Now take Kelly and Ike. I think they're both fairly intelligent dogs. Here are some proof of their intelligence:
They know many words and respond to requests.
They go find a specific toy if I ask for it ("Get your snowball toy Ike!")
They go to or jump up on objects I point to.
They remember things.
They understand schedules, to a degree.
They can solve problems--Kelly's a little better at this than Ike. But Ike doesn't care!

























I've seen dogs a lot smarter than mine.
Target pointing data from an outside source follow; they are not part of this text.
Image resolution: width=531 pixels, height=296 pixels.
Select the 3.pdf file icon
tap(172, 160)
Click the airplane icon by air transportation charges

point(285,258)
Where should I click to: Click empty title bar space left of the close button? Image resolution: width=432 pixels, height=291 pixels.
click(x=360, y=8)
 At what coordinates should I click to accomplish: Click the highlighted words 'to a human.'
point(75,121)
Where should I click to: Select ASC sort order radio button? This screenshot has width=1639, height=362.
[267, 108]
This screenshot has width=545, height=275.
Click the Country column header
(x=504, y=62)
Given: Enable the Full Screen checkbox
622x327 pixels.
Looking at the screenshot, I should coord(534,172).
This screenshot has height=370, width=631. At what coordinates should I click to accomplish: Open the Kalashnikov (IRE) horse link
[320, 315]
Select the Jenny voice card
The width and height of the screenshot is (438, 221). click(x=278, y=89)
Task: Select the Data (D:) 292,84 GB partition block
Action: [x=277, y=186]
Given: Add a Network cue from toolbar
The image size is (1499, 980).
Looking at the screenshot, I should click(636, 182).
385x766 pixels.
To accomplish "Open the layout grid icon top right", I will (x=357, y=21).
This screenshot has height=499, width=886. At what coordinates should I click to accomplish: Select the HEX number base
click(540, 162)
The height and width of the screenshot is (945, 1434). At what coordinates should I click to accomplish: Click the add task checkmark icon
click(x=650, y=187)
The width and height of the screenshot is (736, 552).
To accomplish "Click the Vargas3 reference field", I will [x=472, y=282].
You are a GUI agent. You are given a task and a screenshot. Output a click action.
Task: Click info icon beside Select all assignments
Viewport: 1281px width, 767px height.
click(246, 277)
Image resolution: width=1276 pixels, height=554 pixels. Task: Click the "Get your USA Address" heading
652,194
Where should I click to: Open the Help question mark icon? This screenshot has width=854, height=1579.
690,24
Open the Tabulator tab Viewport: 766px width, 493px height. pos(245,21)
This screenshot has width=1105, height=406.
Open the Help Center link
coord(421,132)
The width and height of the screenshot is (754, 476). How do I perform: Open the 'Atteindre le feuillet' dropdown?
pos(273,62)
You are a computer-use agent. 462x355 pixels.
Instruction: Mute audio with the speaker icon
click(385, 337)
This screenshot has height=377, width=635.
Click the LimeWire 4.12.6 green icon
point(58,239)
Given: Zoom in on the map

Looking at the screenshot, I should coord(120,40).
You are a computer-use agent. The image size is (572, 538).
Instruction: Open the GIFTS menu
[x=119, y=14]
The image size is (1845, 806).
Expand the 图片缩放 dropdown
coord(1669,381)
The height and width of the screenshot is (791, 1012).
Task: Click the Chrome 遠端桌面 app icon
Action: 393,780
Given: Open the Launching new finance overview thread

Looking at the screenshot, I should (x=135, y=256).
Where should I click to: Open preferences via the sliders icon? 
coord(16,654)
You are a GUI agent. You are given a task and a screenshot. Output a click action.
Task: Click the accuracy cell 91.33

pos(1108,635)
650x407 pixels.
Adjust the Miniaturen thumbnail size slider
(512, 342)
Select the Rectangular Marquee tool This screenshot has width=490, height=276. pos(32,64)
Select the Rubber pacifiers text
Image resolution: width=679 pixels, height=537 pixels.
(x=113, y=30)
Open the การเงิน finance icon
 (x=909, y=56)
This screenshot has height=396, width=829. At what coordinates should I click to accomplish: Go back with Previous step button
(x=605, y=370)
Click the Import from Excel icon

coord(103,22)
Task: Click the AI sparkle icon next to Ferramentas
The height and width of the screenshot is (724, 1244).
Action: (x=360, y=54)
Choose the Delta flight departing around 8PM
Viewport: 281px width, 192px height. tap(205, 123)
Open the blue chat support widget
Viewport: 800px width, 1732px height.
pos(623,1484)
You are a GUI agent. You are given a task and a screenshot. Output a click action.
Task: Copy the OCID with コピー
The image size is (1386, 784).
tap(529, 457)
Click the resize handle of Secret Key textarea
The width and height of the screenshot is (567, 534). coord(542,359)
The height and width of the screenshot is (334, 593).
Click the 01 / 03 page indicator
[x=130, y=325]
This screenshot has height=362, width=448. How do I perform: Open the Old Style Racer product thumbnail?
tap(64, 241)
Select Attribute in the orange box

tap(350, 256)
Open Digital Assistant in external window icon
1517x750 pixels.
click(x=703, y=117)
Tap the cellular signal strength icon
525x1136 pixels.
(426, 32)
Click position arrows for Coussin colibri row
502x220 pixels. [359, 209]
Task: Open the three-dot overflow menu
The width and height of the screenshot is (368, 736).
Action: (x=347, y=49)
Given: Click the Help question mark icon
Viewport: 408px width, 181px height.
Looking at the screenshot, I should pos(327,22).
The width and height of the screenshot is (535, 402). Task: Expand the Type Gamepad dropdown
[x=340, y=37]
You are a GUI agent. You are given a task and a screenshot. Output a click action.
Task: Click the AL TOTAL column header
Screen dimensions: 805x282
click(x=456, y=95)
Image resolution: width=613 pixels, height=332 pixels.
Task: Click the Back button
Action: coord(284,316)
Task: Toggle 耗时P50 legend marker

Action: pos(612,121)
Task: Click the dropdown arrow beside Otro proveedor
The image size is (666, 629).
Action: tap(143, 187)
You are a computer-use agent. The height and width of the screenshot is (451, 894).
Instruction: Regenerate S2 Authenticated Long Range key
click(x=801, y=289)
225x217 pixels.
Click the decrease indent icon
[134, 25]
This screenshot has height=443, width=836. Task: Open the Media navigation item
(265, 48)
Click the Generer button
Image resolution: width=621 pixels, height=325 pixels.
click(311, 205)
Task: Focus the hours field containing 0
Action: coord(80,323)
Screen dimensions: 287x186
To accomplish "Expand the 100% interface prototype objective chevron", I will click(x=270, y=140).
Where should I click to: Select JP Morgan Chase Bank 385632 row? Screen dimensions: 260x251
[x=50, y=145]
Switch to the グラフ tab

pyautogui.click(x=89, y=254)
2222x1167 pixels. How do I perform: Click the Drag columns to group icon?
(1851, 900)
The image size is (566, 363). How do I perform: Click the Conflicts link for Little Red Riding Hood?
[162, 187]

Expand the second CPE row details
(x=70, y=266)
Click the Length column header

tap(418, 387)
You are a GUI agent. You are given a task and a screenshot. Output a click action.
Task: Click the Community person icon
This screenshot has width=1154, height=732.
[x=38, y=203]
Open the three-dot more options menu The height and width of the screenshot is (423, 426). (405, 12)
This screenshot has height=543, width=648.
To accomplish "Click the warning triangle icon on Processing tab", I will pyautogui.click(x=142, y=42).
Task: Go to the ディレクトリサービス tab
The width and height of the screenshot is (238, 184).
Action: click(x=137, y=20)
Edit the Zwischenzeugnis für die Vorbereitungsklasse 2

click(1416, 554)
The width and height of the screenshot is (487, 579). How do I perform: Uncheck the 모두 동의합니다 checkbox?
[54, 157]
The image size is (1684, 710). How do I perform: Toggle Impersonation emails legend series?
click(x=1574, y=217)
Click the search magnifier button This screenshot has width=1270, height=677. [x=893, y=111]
And I've seen some a lot less bright. I've shared my home with some a lot less bright! (Brooks, the sweetest dog in the world, for one!) I think it's a combination of nature and nurture--what they're born with for brains, the experiences they get in the world. Training. Exposure to new sights and smells and objects. And their desire to learn.
Probably a lot like you and me.


What are some signs of your dog or cat's (or bird, bunny, turtle) intelligence?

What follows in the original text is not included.